We do this to prevent broken and/or misleading downloads. Imagine a user trying to download the hottest new freeware game to hit the internet, only to end up with something completely different or malicious. (I do cover malicious software in the #Security section)

The MirrorIt server will periodically go through it's database to ensure that the host is still up, the file still exists and that it is indeed still the correct file.

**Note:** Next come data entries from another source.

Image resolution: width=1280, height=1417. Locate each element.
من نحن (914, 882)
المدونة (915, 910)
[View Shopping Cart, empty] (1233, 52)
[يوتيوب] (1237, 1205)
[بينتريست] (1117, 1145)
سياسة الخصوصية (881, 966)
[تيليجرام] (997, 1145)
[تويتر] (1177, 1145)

• Inspection occurs more often for popular files, not to exceed every 4 hours. Less frequently for less popular files, but still at least every 24 hours.
• As with a new mirror, the MirrorIt server will keep the server load of the mirror to a small amount by requesting a download resume of the file from a randomly selected location and compare the small portion of the file it downloads to a hash from the database for that same portion.
• If a file is modified in a section just outside of the hash check, it will be discovered with an inspection at a later point, as the chunk downloaded is randomly selected at every inspection period.

Files that fail an inspection are dealt with accordingly:

• Failed hash check, mirror for this file is removed from the database immediately and the user is sent a notification explaining why so they may fix the error.
• Download fails, the mirror is marked as broken (in the database) which removes it from the listings if this is the only mirror for it. The file is still tested periodically as scheduled. After two days of failure, the user is notified to fix the problem. After one week of failure, the mirror is removed from the database.

User Persuasion, Getting Mirrored

Quick overview

MirrorIt needs files to be mirrored by users in order to become a big name download service so that users want to use it.

In order to get users to want to provide a mirror after they have already obtained the file they want anyway, we need to persuade them. Sad but true.

MirrorIt Credits

Credits will be used for premium downloads. Users can purchase credits or they can obtain credits for free by participating in creating mirrors for files.

Creating mirrors for a select number of files will provide the user with 1 free MirrorIt Credit.

Currently a 5:1 ratio of mirrors:credits is suggested. Mirror 5 files, get one premium download credit.

---

Security

Malicious Files

What?

Malicious files are viruses, trojans, malware and generally anything that would cause havoc on a users computer or operating system.

Why?

If these were to become common place on the site, users would be discouraged to use the site any longer.

Risk?

Generally, these would be low risk, as users will not want to mirror something that isn't what they thought it was. However, sometimes these malicious files are actually disguised as something the user did want without them even noticing.

Prevention?

All new files will be scanned for malicious content by the MirrorIt file host servers during the initial backup of the original mirror.

Files that are a positive match for known virii will not be acccepted.

False positives?

If a file is scanned and returns a result that signifies it may be infected, but is not critical, it will still be placed on the site.

Any file that is suspected of containing malicious code, but is not defined as critical or 100% positive, it will be marked with it's AV scan statistics on it's details page along with a warning to users.

Mirror Server Credentials

What?

Some hosts may require a username and password in order to download from it.

They may also be on a non-default port as a means to make it private, but viewable by known friends/associates without a login.

Why?

Users may want to create mirrors but do not want to open up their HTTP/FTP server to the public.

They would want to require a login. This login would contain information that should not be made public.

Users don't want their private server (on a non-default port) from getting public attention.

A user may not want their specific hostname/IP getting increased attention from the public, even if it is a public site already.

Handling it?

The MirrorIt server acts as a proxy/tunnel to all mirrors. Because of this, only the MirrorIt server needs to know the specifics on the server for obtaining the file that is mirrored.

This means users downloading the file will never see the IP, Domain name, port or login credentials required by the server.